Trout have an acute sense of hearing that is well worth understanding. Trout have two sound receptors. The first one runs along the length of the fish’s body. This receptor picks up frequency vibrations – such as the banging of rocks or oars against a boat. A second receptor, located inside the trout’s ear, is used to detect the movement of the aquatic insects the trout eats. This receptor is extremely acute, allowing the trout to hear sound frequencies well outside the human hearing range. This hearing receptor of the trout is what allows the fish to find food even in very murky water.
Because trout have such acute senses of hearing, anglers need to keep several things in mind when fishing for trout.
First, trout can’t hear human voices outside of the water. Thus, having a loud conversation about something along the bank of a river will not spook the trout.
Second, trout are acutely aware of vibrations and sound that occur in the river. Banging oars on the side of a boat is a wonderful way to alert the trout to your presence, thus spooking them. Likewise, great care should be taken when wading. Loud wading, either caused or by the splashing of the water or the movement of rocks beneath the angler’s feet, is easily heard by a trout – especially in slow moving water. In fast water, these vibrations tend to get drowned out by the current and rapids. But in slower water, such as runs or spring creeks, it is crucial that an angler take care when wading.

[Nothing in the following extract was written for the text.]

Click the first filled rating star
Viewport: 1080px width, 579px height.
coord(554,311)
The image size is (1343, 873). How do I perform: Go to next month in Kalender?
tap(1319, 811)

Third, trout are easily able to hear things that fall into a river. A nearby trout can readily hear a grasshopper or other bug that falls into the river. Because of this, care must be taken in casting to prevent the fly line from making a splash in the water or from having the fly itself strike the river at full force. A gently dropping fly is far more likely to attract the attention of a trout than one that gets slammed into the river due to a bad cast or too heavy of a fly or fly line.